Extract provided:
============================================================


    Jim is foul mouth and has no respect himself or others.

    He is turn into a dirty old grumpy old and have the most miserable life.

    And if he doesn't repent and turn to God then the Hell Fire waits him.

  5. Because you watched this video, and are now comment surfing, you get a gift

    The gift of a funny an really, really embarrassing story about me:

    Now because I am a Traumatic Brain Injury survivor (TBI) sometimes I am not at as quick as others at Understanding certain situations.

    I am really bad at dating an social cues and even worse at understanding texting emoticons.

    I Still have no feckin clue Why food is used in texts??

    But that's not the issue.

    Rather the issue is about my confusion, and the following story, clearly illustrates this.

    I’d been dating my neighbor for sometime.
    It was casual, so when she would text me I’d get excited.

    However one night around six or seven, she sent me a really strange, and confusing text.
    It was very vague and a bit odd.

    The text was simply a bunch of unusual emoticons:
    A clock, a happy face with the tongue sticking out, a cucumber, and a donkey.

    I was really, really, really confused, but I did my best to decipher these emoticons.

    Following what I thought were her instructions I created a perfect date night.
    I got a large old clock an gift wrapped it.
    I guess It was supposed to be a gag gift?

============================================================

Data listing:
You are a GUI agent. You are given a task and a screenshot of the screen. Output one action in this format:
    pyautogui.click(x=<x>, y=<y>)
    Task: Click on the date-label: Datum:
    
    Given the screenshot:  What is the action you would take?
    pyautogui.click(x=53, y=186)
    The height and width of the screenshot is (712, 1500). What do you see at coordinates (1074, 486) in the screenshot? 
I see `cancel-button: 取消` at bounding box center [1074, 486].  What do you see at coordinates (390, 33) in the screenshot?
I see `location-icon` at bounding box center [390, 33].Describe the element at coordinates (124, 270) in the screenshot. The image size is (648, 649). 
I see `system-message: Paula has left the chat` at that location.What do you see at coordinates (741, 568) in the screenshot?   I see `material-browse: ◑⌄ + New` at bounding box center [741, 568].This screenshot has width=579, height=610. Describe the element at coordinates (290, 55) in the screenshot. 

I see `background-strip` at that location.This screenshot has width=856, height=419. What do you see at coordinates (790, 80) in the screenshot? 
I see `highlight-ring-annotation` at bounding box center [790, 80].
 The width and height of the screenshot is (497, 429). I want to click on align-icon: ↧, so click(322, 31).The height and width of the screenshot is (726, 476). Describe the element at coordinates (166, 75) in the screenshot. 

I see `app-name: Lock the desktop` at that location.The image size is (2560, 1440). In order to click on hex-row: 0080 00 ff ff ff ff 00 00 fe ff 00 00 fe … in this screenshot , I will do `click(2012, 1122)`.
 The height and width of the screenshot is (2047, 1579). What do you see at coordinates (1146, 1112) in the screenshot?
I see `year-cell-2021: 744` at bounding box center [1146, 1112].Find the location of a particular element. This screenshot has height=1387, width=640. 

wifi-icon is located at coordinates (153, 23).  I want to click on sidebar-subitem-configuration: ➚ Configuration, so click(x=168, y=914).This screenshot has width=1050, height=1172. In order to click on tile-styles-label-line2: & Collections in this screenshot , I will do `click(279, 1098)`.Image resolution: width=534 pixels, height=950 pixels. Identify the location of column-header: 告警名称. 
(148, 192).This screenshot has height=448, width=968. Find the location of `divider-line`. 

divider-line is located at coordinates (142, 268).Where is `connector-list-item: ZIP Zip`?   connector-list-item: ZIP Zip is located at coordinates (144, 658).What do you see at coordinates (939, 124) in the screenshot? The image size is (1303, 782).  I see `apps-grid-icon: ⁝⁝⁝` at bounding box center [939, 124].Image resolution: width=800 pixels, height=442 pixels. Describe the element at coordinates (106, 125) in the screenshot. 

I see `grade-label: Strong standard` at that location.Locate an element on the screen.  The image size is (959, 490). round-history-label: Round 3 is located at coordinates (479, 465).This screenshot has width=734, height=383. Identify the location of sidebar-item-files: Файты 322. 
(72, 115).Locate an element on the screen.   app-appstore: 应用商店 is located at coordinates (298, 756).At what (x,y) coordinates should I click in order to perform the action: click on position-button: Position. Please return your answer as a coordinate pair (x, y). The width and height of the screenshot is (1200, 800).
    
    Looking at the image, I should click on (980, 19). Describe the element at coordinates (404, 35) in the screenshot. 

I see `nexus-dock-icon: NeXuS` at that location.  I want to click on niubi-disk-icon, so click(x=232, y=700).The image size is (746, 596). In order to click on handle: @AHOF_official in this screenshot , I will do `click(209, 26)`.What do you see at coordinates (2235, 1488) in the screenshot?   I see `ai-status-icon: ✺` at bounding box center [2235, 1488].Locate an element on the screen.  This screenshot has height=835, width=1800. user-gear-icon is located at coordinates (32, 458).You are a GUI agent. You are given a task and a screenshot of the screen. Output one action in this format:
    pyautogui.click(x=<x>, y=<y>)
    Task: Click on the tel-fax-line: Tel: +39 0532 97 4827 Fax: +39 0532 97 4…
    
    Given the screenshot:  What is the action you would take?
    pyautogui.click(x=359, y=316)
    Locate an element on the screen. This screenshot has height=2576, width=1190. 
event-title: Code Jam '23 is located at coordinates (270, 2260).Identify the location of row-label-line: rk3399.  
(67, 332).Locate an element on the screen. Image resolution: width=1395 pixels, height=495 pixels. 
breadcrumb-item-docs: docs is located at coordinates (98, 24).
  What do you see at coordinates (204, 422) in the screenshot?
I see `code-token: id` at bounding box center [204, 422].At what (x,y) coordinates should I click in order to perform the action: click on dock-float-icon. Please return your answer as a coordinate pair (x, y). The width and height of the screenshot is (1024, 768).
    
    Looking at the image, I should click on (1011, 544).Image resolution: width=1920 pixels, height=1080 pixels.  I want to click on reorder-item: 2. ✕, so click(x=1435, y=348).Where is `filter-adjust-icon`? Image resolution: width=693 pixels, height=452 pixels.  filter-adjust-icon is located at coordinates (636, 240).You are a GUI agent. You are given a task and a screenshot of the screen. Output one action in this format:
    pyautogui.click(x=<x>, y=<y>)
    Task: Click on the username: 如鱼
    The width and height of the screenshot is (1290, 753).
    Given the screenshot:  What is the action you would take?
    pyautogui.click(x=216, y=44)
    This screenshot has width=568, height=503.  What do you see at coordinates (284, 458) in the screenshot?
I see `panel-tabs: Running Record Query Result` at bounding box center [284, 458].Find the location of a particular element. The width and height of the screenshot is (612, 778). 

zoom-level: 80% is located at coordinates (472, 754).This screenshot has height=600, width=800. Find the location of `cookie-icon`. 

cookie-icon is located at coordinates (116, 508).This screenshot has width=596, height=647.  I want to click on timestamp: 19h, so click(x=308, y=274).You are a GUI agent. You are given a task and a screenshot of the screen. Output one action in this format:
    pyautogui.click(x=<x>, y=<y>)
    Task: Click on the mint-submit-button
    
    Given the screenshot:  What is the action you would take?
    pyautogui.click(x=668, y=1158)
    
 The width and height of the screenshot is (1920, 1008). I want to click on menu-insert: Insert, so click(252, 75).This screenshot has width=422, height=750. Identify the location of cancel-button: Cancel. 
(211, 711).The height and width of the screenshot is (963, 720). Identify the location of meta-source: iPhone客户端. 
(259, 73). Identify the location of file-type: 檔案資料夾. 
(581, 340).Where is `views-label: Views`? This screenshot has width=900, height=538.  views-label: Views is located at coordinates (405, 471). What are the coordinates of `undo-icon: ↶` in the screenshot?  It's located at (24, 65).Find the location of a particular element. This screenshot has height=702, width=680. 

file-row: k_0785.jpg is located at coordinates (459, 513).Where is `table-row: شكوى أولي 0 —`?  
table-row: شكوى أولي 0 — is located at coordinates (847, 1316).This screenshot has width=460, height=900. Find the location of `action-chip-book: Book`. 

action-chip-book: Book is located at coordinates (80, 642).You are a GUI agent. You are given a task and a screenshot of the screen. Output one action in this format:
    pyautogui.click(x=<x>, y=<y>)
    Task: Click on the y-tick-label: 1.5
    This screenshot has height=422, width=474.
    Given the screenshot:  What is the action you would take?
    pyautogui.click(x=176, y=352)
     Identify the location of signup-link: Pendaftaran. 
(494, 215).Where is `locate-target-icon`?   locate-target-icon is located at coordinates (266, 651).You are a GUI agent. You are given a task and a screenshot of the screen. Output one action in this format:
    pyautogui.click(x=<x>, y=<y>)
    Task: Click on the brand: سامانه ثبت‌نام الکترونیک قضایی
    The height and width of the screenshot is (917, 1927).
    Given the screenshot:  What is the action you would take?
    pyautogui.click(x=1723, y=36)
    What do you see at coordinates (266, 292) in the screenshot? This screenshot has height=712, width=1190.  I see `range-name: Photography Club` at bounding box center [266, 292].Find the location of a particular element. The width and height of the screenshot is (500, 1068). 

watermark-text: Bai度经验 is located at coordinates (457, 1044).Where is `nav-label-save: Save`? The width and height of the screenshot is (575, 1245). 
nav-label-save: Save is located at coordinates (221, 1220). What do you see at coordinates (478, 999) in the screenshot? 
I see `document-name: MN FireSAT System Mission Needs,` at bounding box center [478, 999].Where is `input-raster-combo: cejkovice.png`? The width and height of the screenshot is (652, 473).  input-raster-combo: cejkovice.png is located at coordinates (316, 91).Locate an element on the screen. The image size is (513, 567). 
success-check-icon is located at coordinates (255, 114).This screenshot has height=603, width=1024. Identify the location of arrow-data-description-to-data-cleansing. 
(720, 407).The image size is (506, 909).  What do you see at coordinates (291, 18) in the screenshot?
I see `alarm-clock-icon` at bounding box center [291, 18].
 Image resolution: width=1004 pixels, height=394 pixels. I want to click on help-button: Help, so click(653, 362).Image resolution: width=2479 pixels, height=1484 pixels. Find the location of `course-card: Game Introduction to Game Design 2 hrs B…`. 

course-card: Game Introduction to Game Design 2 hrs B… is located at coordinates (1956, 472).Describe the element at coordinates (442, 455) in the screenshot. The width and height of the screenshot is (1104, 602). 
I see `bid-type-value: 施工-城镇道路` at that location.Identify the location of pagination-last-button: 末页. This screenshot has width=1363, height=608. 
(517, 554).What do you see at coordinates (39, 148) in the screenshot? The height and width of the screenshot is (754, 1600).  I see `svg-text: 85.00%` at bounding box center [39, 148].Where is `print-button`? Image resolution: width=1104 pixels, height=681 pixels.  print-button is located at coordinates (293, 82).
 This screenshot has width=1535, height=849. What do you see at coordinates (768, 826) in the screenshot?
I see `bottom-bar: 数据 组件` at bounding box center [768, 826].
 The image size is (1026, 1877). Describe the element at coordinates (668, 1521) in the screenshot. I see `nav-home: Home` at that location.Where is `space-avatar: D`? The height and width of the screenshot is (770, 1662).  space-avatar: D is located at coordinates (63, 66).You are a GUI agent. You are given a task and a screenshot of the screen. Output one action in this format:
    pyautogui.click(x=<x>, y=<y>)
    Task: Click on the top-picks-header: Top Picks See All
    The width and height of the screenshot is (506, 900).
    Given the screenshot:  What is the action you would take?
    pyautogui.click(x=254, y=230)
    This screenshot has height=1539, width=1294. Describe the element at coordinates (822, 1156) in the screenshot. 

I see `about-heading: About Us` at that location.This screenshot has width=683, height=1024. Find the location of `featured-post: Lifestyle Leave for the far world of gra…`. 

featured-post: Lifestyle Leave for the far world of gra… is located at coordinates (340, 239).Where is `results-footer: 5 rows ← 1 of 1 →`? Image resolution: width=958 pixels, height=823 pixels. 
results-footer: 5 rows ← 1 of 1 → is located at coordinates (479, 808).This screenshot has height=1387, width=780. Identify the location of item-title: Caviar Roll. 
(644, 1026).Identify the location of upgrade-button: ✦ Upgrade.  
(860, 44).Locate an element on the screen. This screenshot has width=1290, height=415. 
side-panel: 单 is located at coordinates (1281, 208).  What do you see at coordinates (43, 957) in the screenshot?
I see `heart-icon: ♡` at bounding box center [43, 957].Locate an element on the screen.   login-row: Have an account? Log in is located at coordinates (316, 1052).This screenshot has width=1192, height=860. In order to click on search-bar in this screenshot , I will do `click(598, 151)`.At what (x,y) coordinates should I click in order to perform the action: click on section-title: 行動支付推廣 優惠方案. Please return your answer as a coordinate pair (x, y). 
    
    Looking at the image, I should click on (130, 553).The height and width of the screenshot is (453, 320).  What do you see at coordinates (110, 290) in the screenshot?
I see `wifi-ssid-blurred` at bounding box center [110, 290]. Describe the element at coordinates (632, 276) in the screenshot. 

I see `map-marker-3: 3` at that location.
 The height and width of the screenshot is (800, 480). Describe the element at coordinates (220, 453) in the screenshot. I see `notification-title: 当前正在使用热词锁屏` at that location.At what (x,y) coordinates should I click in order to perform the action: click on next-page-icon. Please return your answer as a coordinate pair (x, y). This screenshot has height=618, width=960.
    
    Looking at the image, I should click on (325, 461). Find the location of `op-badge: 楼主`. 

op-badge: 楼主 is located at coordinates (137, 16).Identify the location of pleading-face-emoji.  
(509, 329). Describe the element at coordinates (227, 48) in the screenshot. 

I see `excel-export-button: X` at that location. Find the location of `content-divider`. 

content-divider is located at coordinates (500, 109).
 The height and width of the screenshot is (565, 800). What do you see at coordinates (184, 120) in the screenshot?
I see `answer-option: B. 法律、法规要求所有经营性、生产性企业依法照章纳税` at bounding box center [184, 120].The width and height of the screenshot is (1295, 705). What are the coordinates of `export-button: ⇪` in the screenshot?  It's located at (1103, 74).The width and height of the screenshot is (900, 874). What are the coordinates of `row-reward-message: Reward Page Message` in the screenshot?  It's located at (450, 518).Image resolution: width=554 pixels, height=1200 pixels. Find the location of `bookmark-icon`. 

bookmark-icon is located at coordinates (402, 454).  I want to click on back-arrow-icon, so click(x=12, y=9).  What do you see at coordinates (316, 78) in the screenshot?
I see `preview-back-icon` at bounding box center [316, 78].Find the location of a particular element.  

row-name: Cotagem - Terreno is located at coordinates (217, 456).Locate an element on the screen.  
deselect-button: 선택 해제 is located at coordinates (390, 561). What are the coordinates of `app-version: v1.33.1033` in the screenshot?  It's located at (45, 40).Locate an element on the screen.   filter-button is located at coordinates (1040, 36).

============================================================

Required work: Please write the next part of the story about the confusing emoticon text, picking up right after its last sentence. The data is not needed here.

Answer box:
    I then drew a sexy portrait of her with her tongue sticking out, an hung the portrait on the wall.
    Not sure why she wanted that, but she did some weird stuff sometimes.

    Now for dinner I made a spicy cucumber salad with truffles and Campanelle pasta.

    Then for the after dinner entertainment I put her favorite movie Shrek in the laptop dvd player an I rolled a couple joints and loaded a bong.
    Because there is Nothing like medicating and watching Shrek. That shite is hysterical.

    It was around seven o'clock and I waited for her to come over.
    Eight o'clock rolled around an she was absent.
    Ten o'clock, still nothing.
    Eleven o’clock she was still not there.

    So Finally at Twelve o'clock because she was not there, I looked at my phone for any updates or indication of her location.
    However, there were No. New. Texts.
    No clues. No Nothing.

    Now I was getting very frustrated
    So thinking she went home an fell asleep, I decided that’s a good idea so I went to sleep.

    I had been asleep for just a short time when I heard a loud bang, so I jumped out of bed.
    I looked at my phone, it read two am.

    There was an even louder banging.
    It echoed throughout the house then there was another bang, bang, bang on the door.
    Finally, half asleep I threw on a pair of pajama pants and answered the door.
    There she was, wearing a dark brown trench-coat.

    She teasingly opened it to reveal she was wearing a lovely red lace teddy.
    She was so cute.

    She said "are you ready for tonight?"

    I replied “what?”
    To which She laughed then said in a cute annoyed tone.
    "God, Didn't you get my text?"

    I said "yes, and just like you said, I got you a large clock, then I drew you a sexy portrait with your tongue sticking out.

    For dinner, I made a spicy cucumber salad with truffles and Campanelle pasta.
    And lastly I put Shrek in the laptop dvd player rolled a couple joints and loaded the bong”

    No. She said. That’s not what I meant
    I wanted you to, “Watch how happy I get, when you tongue bathe me then fuck my ass off.”

    She laughed and as she walked out the door she screamed "Don't. ever. call. me. again!!"

    Oh well. I guess sometimes I am a bit too literal.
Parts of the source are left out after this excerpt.